Work order:
For each line below, return an exact copy.

(Stored data entries)

========

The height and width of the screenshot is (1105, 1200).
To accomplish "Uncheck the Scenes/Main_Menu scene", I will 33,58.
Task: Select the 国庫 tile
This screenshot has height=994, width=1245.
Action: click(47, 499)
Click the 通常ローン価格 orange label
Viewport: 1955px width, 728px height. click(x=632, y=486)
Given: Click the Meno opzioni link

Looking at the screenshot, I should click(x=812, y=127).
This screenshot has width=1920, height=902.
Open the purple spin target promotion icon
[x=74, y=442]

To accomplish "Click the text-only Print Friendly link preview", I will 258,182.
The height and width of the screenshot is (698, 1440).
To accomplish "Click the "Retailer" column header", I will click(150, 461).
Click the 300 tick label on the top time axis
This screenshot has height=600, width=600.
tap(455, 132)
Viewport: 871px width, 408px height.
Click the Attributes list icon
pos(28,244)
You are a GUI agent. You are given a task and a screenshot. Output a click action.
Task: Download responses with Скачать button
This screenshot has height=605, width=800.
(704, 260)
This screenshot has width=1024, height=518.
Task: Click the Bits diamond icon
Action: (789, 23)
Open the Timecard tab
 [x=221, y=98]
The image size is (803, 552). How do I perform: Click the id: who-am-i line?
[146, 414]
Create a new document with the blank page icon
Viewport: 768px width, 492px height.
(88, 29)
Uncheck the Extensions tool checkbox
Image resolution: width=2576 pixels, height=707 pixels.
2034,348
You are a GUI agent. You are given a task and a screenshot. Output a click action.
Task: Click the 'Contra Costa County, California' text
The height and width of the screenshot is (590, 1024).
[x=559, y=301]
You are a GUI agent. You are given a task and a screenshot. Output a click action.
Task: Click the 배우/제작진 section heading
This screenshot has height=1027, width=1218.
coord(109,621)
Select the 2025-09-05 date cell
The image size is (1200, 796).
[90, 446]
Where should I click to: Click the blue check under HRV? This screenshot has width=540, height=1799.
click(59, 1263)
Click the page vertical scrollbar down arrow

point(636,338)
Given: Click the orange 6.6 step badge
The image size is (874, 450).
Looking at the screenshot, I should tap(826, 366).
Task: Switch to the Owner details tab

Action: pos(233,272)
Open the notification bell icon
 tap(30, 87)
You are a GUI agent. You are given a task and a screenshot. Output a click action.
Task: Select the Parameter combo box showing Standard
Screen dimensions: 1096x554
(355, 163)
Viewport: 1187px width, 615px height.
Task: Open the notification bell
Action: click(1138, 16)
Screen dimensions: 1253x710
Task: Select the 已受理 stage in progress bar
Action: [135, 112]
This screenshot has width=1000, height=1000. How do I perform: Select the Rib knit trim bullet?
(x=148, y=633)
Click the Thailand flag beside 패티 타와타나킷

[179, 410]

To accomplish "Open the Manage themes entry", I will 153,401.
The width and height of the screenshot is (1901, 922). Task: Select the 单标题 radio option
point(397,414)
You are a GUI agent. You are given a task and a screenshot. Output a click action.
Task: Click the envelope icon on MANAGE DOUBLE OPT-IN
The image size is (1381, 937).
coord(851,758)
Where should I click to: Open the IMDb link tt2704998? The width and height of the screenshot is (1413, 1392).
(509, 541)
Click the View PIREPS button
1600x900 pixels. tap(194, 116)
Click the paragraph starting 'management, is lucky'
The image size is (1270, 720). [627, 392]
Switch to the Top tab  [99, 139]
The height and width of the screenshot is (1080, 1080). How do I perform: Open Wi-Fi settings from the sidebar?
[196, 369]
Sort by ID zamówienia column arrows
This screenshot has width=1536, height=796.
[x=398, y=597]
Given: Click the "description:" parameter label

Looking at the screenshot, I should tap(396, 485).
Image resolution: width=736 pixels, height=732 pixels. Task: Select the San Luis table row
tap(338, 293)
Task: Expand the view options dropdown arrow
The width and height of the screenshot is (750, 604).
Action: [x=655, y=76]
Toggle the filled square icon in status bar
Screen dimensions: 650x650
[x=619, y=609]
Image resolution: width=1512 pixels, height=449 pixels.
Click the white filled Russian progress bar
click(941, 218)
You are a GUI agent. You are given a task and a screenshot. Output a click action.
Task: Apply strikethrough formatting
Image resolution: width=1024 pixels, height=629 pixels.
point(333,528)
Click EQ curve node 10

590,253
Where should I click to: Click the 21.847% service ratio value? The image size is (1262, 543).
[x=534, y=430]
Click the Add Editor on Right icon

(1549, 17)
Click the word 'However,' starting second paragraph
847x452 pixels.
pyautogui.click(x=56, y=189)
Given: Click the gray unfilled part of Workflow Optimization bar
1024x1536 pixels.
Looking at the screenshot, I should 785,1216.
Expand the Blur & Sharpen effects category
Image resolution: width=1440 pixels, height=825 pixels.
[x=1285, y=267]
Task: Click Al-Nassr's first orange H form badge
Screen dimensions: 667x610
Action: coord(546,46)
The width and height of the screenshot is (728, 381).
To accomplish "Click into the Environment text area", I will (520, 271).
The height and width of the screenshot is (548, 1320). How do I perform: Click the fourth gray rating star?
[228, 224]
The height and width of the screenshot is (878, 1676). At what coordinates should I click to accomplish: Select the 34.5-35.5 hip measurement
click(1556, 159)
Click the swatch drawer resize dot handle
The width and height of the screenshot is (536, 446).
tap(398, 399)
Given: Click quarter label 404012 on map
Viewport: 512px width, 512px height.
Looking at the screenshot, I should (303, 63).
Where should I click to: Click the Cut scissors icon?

========

Solution:
The height and width of the screenshot is (1105, 1200).
To accomplish "Uncheck the Scenes/Main_Menu scene", I will 33,58.
Task: Select the 国庫 tile
This screenshot has height=994, width=1245.
Action: click(47, 499)
Click the 通常ローン価格 orange label
Viewport: 1955px width, 728px height. click(x=632, y=486)
Given: Click the Meno opzioni link

Looking at the screenshot, I should click(x=812, y=127).
This screenshot has width=1920, height=902.
Open the purple spin target promotion icon
[x=74, y=442]

To accomplish "Click the text-only Print Friendly link preview", I will 258,182.
The height and width of the screenshot is (698, 1440).
To accomplish "Click the "Retailer" column header", I will click(150, 461).
Click the 300 tick label on the top time axis
This screenshot has height=600, width=600.
tap(455, 132)
Viewport: 871px width, 408px height.
Click the Attributes list icon
pos(28,244)
You are a GUI agent. You are given a task and a screenshot. Output a click action.
Task: Download responses with Скачать button
This screenshot has height=605, width=800.
(704, 260)
This screenshot has width=1024, height=518.
Task: Click the Bits diamond icon
Action: (789, 23)
Open the Timecard tab
 [x=221, y=98]
The image size is (803, 552). How do I perform: Click the id: who-am-i line?
[146, 414]
Create a new document with the blank page icon
Viewport: 768px width, 492px height.
(88, 29)
Uncheck the Extensions tool checkbox
Image resolution: width=2576 pixels, height=707 pixels.
2034,348
You are a GUI agent. You are given a task and a screenshot. Output a click action.
Task: Click the 'Contra Costa County, California' text
The height and width of the screenshot is (590, 1024).
[x=559, y=301]
You are a GUI agent. You are given a task and a screenshot. Output a click action.
Task: Click the 배우/제작진 section heading
This screenshot has height=1027, width=1218.
coord(109,621)
Select the 2025-09-05 date cell
The image size is (1200, 796).
[90, 446]
Where should I click to: Click the blue check under HRV? This screenshot has width=540, height=1799.
click(59, 1263)
Click the page vertical scrollbar down arrow

point(636,338)
Given: Click the orange 6.6 step badge
The image size is (874, 450).
Looking at the screenshot, I should tap(826, 366).
Task: Switch to the Owner details tab

Action: pos(233,272)
Open the notification bell icon
 tap(30, 87)
You are a GUI agent. You are given a task and a screenshot. Output a click action.
Task: Select the Parameter combo box showing Standard
Screen dimensions: 1096x554
(355, 163)
Viewport: 1187px width, 615px height.
Task: Open the notification bell
Action: click(1138, 16)
Screen dimensions: 1253x710
Task: Select the 已受理 stage in progress bar
Action: [135, 112]
This screenshot has width=1000, height=1000. How do I perform: Select the Rib knit trim bullet?
(x=148, y=633)
Click the Thailand flag beside 패티 타와타나킷

[179, 410]

To accomplish "Open the Manage themes entry", I will 153,401.
The width and height of the screenshot is (1901, 922). Task: Select the 单标题 radio option
point(397,414)
You are a GUI agent. You are given a task and a screenshot. Output a click action.
Task: Click the envelope icon on MANAGE DOUBLE OPT-IN
The image size is (1381, 937).
coord(851,758)
Where should I click to: Open the IMDb link tt2704998? The width and height of the screenshot is (1413, 1392).
(509, 541)
Click the View PIREPS button
1600x900 pixels. tap(194, 116)
Click the paragraph starting 'management, is lucky'
The image size is (1270, 720). [627, 392]
Switch to the Top tab  [99, 139]
The height and width of the screenshot is (1080, 1080). How do I perform: Open Wi-Fi settings from the sidebar?
[196, 369]
Sort by ID zamówienia column arrows
This screenshot has width=1536, height=796.
[x=398, y=597]
Given: Click the "description:" parameter label

Looking at the screenshot, I should tap(396, 485).
Image resolution: width=736 pixels, height=732 pixels. Task: Select the San Luis table row
tap(338, 293)
Task: Expand the view options dropdown arrow
The width and height of the screenshot is (750, 604).
Action: [x=655, y=76]
Toggle the filled square icon in status bar
Screen dimensions: 650x650
[x=619, y=609]
Image resolution: width=1512 pixels, height=449 pixels.
Click the white filled Russian progress bar
click(941, 218)
You are a GUI agent. You are given a task and a screenshot. Output a click action.
Task: Apply strikethrough formatting
Image resolution: width=1024 pixels, height=629 pixels.
point(333,528)
Click EQ curve node 10

590,253
Where should I click to: Click the 21.847% service ratio value? The image size is (1262, 543).
[x=534, y=430]
Click the Add Editor on Right icon

(1549, 17)
Click the word 'However,' starting second paragraph
847x452 pixels.
pyautogui.click(x=56, y=189)
Given: Click the gray unfilled part of Workflow Optimization bar
1024x1536 pixels.
Looking at the screenshot, I should 785,1216.
Expand the Blur & Sharpen effects category
Image resolution: width=1440 pixels, height=825 pixels.
[x=1285, y=267]
Task: Click Al-Nassr's first orange H form badge
Screen dimensions: 667x610
Action: coord(546,46)
The width and height of the screenshot is (728, 381).
To accomplish "Click into the Environment text area", I will (520, 271).
The height and width of the screenshot is (548, 1320). How do I perform: Click the fourth gray rating star?
[228, 224]
The height and width of the screenshot is (878, 1676). At what coordinates should I click to accomplish: Select the 34.5-35.5 hip measurement
click(1556, 159)
Click the swatch drawer resize dot handle
The width and height of the screenshot is (536, 446).
tap(398, 399)
Given: Click quarter label 404012 on map
Viewport: 512px width, 512px height.
Looking at the screenshot, I should (303, 63).
Where should I click to: Click the Cut scissors icon?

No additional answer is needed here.